Your goal: Leaving the pictures aside, write out the whole listing below exactly.
=== Section Start ===
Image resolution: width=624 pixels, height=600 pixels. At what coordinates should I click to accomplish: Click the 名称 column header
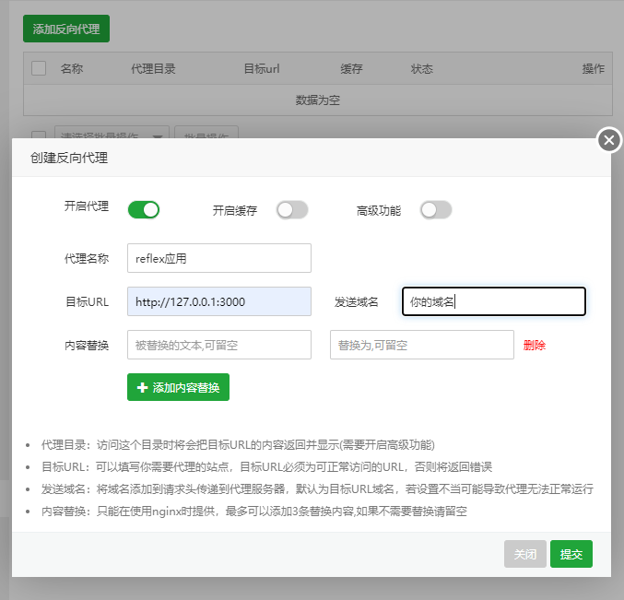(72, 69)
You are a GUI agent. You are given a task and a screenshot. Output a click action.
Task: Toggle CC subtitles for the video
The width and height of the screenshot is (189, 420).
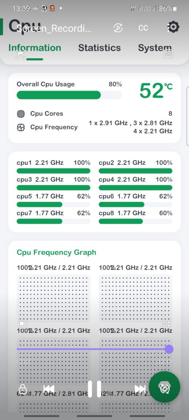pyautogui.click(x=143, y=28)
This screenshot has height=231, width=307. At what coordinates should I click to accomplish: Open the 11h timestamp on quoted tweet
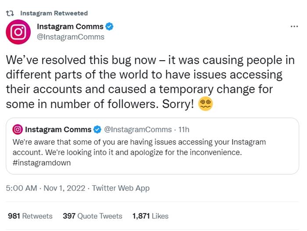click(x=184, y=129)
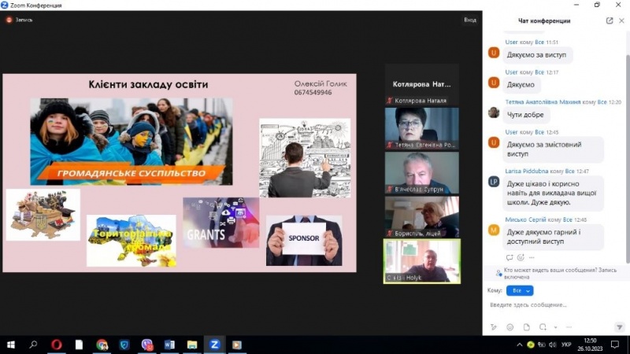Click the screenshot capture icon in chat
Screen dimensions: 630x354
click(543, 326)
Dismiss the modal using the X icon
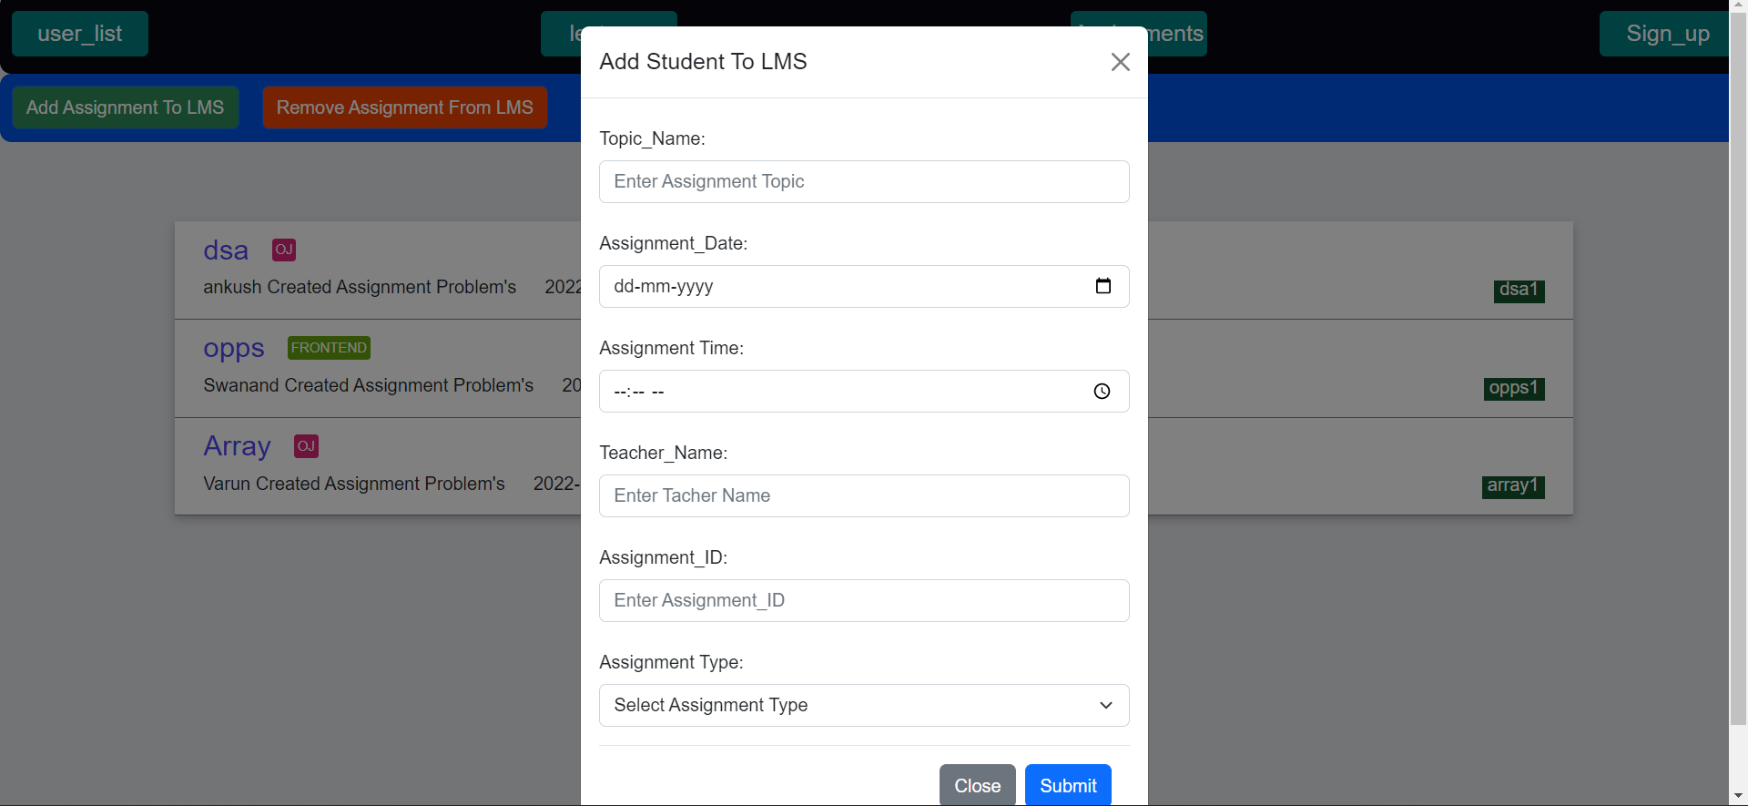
=== Section End ===
Task solution:
Image resolution: width=624 pixels, height=600 pixels. At what coordinates should I click to accomplish: Click the 名称 column header
(72, 69)
You are a GUI agent. You are given a task and a screenshot. Output a click action.
Task: Toggle CC subtitles for the video
The width and height of the screenshot is (189, 420).
pyautogui.click(x=143, y=28)
This screenshot has height=231, width=307. At what coordinates should I click to accomplish: Open the 11h timestamp on quoted tweet
click(x=184, y=129)
Click the screenshot capture icon in chat
Screen dimensions: 630x354
click(543, 326)
Dismiss the modal using the X icon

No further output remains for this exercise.